- [Page text]:
About 120,000 saiga antelopes from Kazakhstan died off of a mystery disease in less than three weeks. Researchers reported that they did not find a clear cause for the incident that nearly halved the world’s populations, but they are currently investigating.
A spokesperson from the United Nations Convention on Migratory Species said that the official figures related to the catastrophe are around 85,000, but unofficial sources claim that the death toll nears 120,000.
The antelopes started to die off of no apparent reason on May 10, but when the number of deaths hit 27,000, Kazakh authorities notified the U.N. and asked for an emergency team. An international team of vets and researchers reached the country this week.
Experts estimated the mortality rate to 100 percent, which they deemed “very dramatic and traumatic.”
“I know of no example in history with this level of mortality, killing all the animals and all the calves,”
one of the U.N. experts told reporters.
Vets reported that the animals often display difficulty breathing and are affected by diarrhea and dehydration. After collecting and analyzing tissue samples from the carcasses, the team said that there were only three potential causes for the deaths.
All three causes were linked to bacterial or viral infections. First cause may be haemolytic septicaemia a common disease among buffalos. Another probable cause may be epizootic haemorrhagic disease, a mosquito-borne illness, while the third cause may be linked to a clostridia bacteria infection.

- [Problems to solve]:
a) In the saiga antelope article, on what date did the antelopes begin dying?
b) Transcribe everything in the saiga antelope article from "Experts estimated the" down to "for the deaths.".
The material isn't needed for any of this.

- [Excerpted data]:
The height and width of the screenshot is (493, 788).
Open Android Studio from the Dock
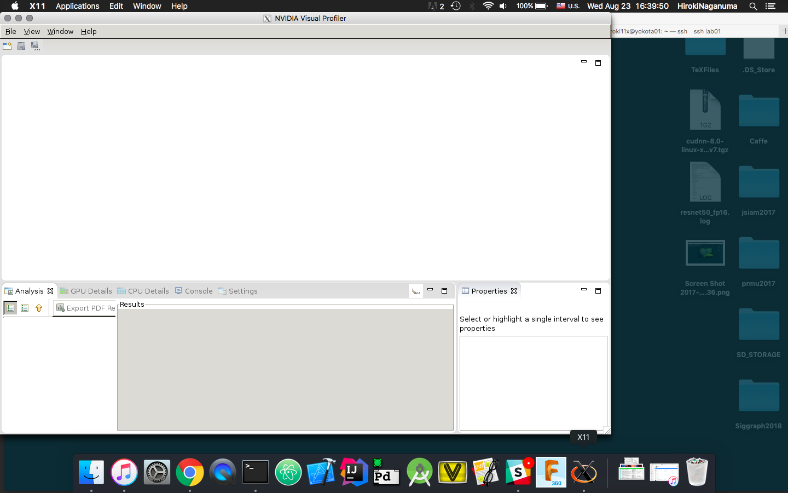(x=419, y=472)
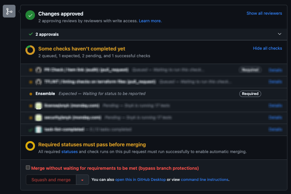Open the Learn more link

[x=150, y=21]
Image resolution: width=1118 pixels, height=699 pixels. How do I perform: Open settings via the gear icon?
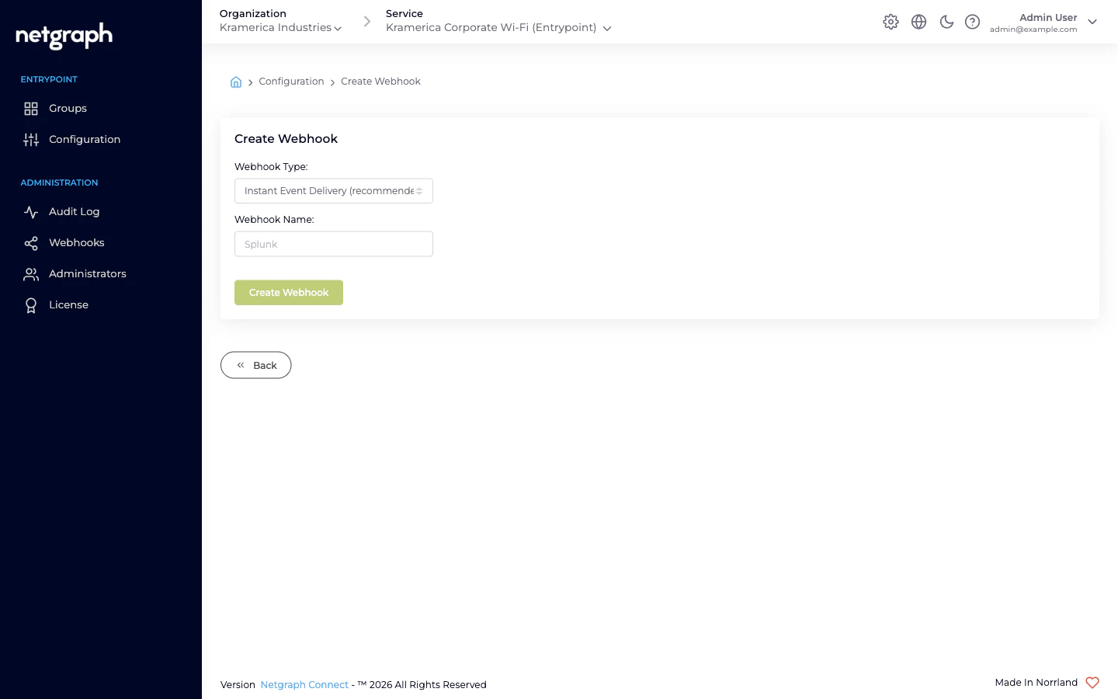[x=891, y=22]
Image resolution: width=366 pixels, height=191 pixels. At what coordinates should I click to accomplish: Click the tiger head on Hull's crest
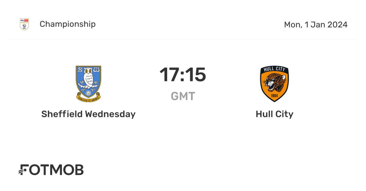(x=274, y=82)
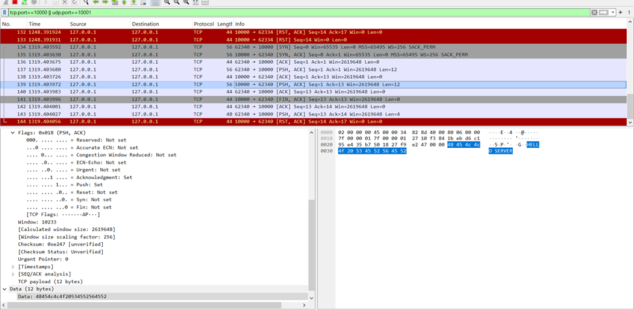
Task: Add a filter button with the plus icon
Action: pos(621,12)
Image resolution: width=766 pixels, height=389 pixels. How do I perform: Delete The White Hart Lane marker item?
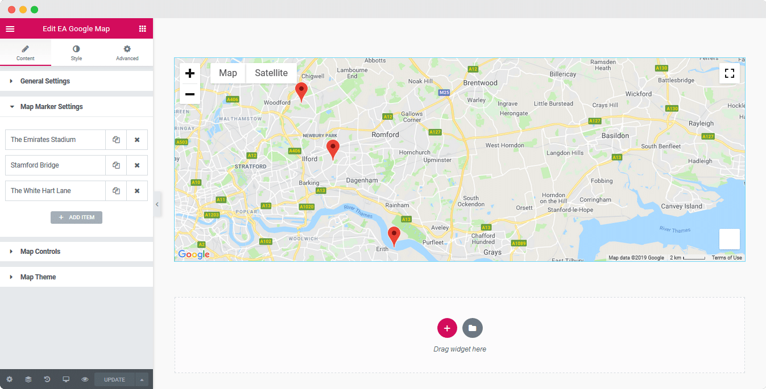point(137,190)
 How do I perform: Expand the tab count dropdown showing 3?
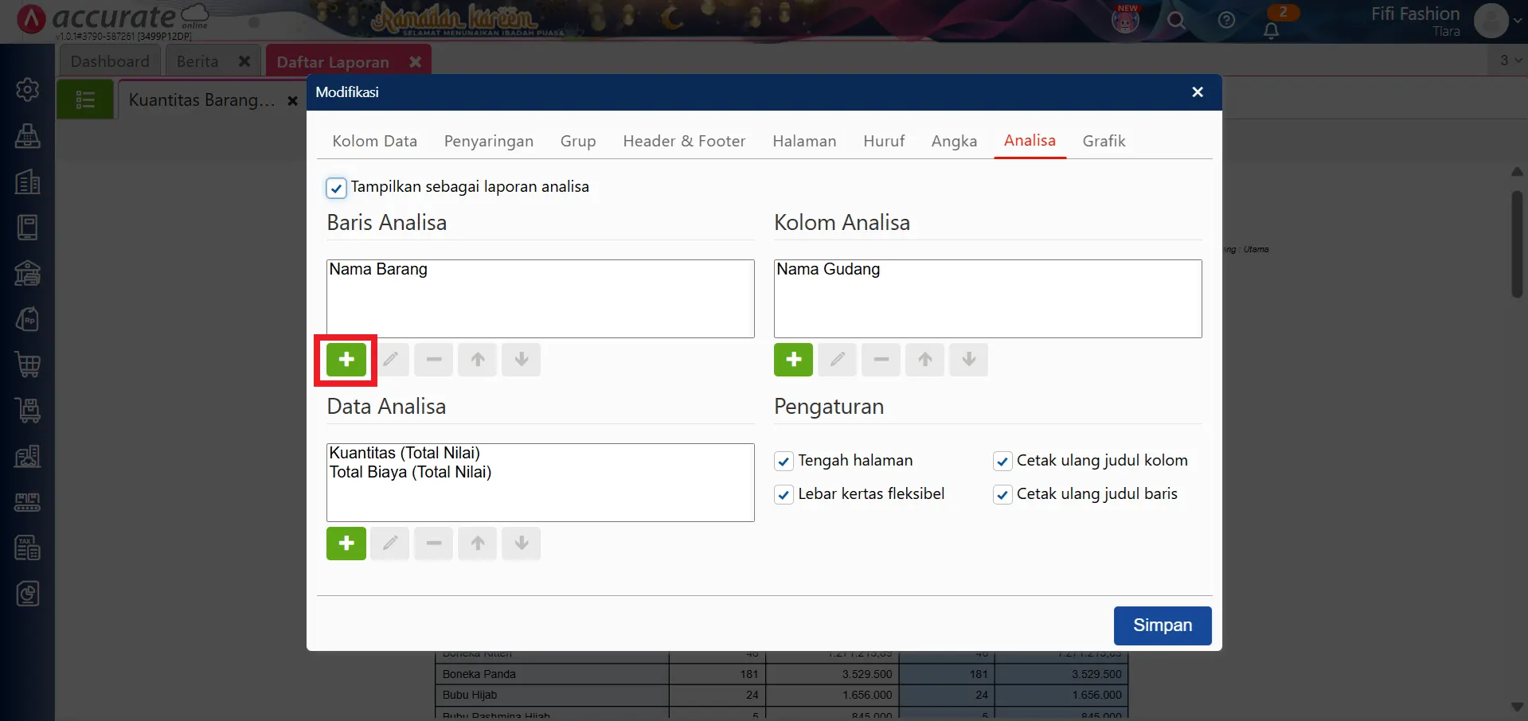[x=1510, y=60]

- [Completed exercise]:
a) May 10

b)
Experts estimated the mortality rate to 100 percent, which they deemed “very dramatic and traumatic.”
“I know of no example in history with this level of mortality, killing all the animals and all the calves,”
one of the U.N. experts told reporters.
Vets reported that the animals often display difficulty breathing and are affected by diarrhea and dehydration. After collecting and analyzing tissue samples from the carcasses, the team said that there were only three potential causes for the deaths.